**TAREAS:**
a) Indica si cada una de estas afirmaciones concuerda con el texto sobre el borrador de Joaquín: (i) Joaquín envió su borrador a Benjamín Prado; (ii) la carta comienza con el saludo "Querido Benjamín"; (iii) en la carta, Joaquín pide a Benjamín que sea piadoso con él. Responde sí o no a cada una y cita textualmente las palabras que lo deciden.
b) Reescribe el pasaje del texto sobre el borrador de Joaquín que va desde "Y de vez en" hasta "como un arado.", ambos incluidos, y sustituye "el amigo" por "el compañero".
c) Retoma el texto sobre el borrador de Joaquín y continúalo a partir de la última frase.

**TEXTO:**
|---|
Y de vez en vez, de cuando en cuando, entre el editor y el escritor está el amigo, el que no tendrá ningún reparo en vapulear y destruir al vudú-poema, al que no le preocupa el alma del poeta porque sabe cómo está constituida. Y por eso Joaquín le envió su borrador a Benjamín Prado, como una anticipación del destierro, para que a su paso por sus cuartillas dejase marcas como un arado.

Benjamín recibió de Joaquín una carta y adjunto, el borrador. Esta fue la carta:

Dilecto Benjamín:

Hay un entrance de hacer público un ato de sonetos y úrgeme contar con tu discreto parecer en tan intrincado lance, demasiado pedir, pero lo pido como quien pide un cable generoso, aunque por una vez, más que piadoso, intratable has de ser como el olvido, y pues que asumo vaya por delante mi bisoñé en tales menesteres, ayúdame a montar a Rocinante, ilústrame clavándome alfileres; a tu amistad acudo como un niño que en el hall del parnaso se desnuda, sobrado como estoy de tu cariño, oráculo te quiero de mis dudas.
|---|
Datos de elementos y posiciones de texto
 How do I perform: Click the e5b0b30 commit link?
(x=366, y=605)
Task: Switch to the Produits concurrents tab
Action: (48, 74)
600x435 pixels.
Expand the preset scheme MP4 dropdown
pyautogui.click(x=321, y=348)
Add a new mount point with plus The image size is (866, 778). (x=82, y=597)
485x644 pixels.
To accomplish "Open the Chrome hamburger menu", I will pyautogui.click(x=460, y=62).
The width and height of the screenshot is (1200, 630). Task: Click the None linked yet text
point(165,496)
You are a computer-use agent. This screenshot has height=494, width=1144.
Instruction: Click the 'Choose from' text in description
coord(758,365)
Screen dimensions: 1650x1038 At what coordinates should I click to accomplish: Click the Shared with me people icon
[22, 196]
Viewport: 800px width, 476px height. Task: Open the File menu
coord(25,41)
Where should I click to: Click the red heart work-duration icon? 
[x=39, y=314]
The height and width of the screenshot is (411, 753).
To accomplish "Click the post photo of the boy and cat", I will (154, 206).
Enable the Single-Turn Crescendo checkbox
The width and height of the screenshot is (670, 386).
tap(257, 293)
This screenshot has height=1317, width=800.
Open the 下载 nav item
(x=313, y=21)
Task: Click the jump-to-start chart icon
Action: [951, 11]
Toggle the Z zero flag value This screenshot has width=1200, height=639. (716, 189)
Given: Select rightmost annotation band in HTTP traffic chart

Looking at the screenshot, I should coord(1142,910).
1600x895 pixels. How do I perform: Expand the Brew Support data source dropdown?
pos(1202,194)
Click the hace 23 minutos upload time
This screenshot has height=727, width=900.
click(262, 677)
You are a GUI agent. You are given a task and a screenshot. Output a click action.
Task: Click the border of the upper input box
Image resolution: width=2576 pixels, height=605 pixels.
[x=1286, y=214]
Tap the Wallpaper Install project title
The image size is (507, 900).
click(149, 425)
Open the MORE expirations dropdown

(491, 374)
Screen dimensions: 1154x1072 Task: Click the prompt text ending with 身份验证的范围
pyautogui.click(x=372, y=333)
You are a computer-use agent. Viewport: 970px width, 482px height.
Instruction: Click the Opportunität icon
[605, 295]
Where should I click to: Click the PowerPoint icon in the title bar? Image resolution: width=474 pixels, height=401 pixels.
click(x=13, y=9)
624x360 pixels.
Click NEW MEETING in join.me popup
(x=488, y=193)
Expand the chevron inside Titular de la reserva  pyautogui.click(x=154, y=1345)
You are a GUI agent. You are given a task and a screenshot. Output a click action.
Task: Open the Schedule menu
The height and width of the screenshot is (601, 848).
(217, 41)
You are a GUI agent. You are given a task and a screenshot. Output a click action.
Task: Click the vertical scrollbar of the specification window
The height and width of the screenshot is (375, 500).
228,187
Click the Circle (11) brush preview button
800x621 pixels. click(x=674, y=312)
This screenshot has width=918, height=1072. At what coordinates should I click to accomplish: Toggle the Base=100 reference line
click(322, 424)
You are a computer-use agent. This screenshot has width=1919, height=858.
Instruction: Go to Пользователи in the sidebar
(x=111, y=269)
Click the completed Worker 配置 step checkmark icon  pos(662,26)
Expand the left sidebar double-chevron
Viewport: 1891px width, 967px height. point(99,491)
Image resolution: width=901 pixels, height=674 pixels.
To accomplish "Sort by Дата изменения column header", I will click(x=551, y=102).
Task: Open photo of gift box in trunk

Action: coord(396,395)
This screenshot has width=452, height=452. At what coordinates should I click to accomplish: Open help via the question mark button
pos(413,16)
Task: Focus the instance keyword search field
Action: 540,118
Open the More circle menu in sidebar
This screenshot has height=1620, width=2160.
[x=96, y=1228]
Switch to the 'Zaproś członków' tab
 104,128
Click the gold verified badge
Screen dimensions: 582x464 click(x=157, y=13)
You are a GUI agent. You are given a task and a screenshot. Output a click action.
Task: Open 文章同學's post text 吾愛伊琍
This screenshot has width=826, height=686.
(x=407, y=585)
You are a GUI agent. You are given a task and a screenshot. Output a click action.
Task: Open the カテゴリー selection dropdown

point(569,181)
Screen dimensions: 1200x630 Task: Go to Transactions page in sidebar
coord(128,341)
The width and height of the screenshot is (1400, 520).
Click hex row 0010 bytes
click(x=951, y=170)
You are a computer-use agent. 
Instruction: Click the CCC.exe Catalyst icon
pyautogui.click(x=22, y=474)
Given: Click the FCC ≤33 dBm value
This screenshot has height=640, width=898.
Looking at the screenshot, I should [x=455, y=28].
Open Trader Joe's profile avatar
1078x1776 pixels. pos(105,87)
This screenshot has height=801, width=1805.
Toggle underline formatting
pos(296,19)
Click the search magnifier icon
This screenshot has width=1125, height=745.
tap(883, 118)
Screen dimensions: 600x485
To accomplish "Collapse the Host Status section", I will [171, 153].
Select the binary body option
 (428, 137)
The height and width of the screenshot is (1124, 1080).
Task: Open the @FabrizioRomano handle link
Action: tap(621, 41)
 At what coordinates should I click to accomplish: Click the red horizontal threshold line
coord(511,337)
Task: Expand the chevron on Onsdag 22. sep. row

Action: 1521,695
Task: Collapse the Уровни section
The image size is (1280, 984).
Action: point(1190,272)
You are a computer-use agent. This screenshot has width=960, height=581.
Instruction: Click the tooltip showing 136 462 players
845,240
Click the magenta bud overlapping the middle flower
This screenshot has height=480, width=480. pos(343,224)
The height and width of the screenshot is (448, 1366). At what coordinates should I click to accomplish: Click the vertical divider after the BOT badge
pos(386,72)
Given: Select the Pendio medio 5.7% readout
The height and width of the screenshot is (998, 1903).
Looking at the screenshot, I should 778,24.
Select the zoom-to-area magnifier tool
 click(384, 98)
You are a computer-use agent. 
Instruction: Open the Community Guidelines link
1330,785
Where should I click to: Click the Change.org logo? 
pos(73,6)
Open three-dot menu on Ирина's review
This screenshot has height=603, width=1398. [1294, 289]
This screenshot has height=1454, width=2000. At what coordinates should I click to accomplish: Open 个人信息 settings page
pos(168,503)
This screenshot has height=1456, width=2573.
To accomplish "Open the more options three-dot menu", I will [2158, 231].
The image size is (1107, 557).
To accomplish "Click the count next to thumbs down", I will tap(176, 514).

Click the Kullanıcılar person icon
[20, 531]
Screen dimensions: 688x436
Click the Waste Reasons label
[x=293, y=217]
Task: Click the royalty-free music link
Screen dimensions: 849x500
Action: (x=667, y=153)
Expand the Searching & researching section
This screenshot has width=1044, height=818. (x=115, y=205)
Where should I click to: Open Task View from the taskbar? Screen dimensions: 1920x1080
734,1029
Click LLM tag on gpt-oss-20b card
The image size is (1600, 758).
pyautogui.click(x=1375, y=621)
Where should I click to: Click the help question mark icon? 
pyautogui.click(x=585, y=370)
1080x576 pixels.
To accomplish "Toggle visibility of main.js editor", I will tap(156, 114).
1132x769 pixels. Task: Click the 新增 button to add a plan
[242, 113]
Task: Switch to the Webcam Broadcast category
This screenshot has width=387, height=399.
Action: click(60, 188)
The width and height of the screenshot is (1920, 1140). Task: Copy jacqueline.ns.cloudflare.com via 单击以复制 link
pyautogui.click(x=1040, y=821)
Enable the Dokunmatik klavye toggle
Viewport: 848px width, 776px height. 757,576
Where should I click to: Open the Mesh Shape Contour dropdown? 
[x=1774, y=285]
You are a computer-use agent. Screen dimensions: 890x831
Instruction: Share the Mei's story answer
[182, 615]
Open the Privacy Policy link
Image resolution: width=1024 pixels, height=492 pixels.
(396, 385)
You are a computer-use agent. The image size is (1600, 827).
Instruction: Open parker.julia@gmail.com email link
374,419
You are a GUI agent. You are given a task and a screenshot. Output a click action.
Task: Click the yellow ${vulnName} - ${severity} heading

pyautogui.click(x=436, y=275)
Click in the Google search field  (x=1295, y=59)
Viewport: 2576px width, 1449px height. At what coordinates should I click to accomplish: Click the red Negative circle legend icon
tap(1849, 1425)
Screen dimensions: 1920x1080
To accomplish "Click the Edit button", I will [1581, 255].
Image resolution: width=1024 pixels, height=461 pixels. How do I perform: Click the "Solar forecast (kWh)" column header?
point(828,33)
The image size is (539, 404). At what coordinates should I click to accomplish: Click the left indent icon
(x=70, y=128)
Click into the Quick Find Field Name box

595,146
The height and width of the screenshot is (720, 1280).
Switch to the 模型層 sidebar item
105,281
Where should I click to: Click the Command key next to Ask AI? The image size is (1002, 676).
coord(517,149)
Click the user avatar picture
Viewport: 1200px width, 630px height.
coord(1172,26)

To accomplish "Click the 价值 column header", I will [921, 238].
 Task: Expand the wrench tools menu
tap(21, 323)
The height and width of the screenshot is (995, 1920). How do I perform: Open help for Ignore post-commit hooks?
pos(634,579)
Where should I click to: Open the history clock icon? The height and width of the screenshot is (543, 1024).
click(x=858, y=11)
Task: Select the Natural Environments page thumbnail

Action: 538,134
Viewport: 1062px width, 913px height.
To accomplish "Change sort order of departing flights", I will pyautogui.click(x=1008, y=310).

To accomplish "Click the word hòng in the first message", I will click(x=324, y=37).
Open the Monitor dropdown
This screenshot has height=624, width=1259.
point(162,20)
|---|
**RESPUESTAS:**
a)
(i) Sí: "Joaquín le envió su borrador a Benjamín Prado".
(ii) No: "Dilecto Benjamín:".
(iii) No: "más que piadoso, intratable has de ser como el olvido".

b)
Y de vez en vez, de cuando en cuando, entre el editor y el escritor está el compañero, el que no tendrá ningún reparo en vapulear y destruir al vudú-poema, al que no le preocupa el alma del poeta porque sabe cómo está constituida. Y por eso Joaquín le envió su borrador a Benjamín Prado, como una anticipación del destierro, para que a su paso por sus cuartillas dejase marcas como un arado.

c)
Tacha, corrige, búrlate, mejora sin dejarte un pelo en el tintero, compite en quites como los toreros que descerrajan cajas de pandora. Un verso, es una bala sin destino que pocos cantan y que nadie lee, el caso es que al rimar se hace camino dijo el único santo en que uno cree.

Claro que me equivoco, tantas veces, que no bastan los dedos de ambas manos para atajar la sangre que parece azul en las estrofas de mi hermano, tu vida invoco Benjamín querido sin ser el primogénito de nada, el día después de todo tu partido compartirá el autor de mis baladas.

Y lo firmo en Madrid, en Relatores, uno de tantos viernes de dolores.

Una vez publicado el libro, la patria que vio caminar por sus ciudades a Joaquín Sabina le convocó de nuevo, le pidió un descanso de los escenarios cantaores y le conminó a unas tardes noches de bohemia y recitación al lado de otras ilustres plumas y en tono con públicos conocedores de las rimas.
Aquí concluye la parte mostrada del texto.